Além disso, um dos objetivos essenciais da conferência é procurar o modo de aumentar e a melhor forma de distribuir a grande quantidade de dinheiro necessária para combater a mudança climática.

Nesse sentido, o presidente de Gana, John Agyekum Kufuor, na abertura da conferência, pediu mais ajuda para aumentar a capacidade de tomar medidas por parte dos países africanos.

Para o chefe do Estado ganês, a possibilidade de um acordo poderia chegar com o compromisso dos países pobres de levar em frente um desenvolvimento sustentável, com o apoio financeiro e técnico dos industrializados.

Yvo de Boer, secretário-executivo da Convenção das Nações Unidas sobre Mudança Climática, ressaltou que a África é um dos continentes mais afetados, junto com Ásia.

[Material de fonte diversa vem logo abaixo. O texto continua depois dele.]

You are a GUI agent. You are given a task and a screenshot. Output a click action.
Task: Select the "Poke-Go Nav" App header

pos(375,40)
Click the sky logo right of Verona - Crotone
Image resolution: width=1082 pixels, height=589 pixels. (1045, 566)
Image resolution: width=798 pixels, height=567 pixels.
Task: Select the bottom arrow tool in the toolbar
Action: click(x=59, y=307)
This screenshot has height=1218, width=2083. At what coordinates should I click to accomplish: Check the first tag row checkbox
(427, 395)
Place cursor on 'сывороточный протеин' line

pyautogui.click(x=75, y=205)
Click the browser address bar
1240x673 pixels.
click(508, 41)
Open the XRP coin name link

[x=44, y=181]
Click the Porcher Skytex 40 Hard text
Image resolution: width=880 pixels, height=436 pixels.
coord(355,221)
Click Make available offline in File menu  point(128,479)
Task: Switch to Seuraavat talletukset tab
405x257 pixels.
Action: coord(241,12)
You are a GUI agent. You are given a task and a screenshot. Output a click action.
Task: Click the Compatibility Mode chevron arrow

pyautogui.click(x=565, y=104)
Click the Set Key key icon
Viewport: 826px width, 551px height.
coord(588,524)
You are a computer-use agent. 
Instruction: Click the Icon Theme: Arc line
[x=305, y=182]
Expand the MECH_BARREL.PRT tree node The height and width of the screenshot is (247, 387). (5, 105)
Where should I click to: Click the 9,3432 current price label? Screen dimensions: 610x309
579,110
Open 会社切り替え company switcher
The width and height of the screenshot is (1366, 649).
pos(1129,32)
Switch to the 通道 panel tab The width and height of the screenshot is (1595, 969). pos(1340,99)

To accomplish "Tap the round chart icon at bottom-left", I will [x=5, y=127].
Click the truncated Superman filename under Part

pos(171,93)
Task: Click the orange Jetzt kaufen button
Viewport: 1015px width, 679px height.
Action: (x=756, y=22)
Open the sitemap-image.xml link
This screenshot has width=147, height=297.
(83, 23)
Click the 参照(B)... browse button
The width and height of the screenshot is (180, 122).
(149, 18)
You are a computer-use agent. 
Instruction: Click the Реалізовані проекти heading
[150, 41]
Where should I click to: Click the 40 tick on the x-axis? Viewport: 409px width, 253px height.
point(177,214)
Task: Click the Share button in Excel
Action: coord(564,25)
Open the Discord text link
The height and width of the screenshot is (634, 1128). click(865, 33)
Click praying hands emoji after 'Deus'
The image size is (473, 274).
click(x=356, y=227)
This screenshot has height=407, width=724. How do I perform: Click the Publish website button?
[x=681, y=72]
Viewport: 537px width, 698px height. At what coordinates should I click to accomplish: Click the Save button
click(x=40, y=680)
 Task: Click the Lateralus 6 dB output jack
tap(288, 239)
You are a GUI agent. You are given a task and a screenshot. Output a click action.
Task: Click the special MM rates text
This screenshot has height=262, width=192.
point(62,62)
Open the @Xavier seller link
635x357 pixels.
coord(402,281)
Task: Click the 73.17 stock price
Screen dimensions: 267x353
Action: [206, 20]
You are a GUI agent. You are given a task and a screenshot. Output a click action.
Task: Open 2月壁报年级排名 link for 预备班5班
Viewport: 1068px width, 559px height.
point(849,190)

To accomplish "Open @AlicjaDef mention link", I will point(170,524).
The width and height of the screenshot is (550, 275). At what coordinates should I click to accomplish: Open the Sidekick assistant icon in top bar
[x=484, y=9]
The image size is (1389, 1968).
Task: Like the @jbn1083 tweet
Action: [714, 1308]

Serge Orru, representante francês do Fundo Mundial para a Natureza (WWF), reivindicou aos países "idéias e objetivos concretos" para "criar uma verdadeira dinâmica que possa permitir resultados" no objetivo de reduzir as emissões de gases do efeito estufa.

A ministra de Energia da Dinamarca, Connie Hedegaard, em cujo país se realizará a conferência final deste ciclo, na qual se espera assinar um novo Protocolo de Copenhague, defendeu metas a médio prazo para reduzir a emissão de gases do efeito estufa.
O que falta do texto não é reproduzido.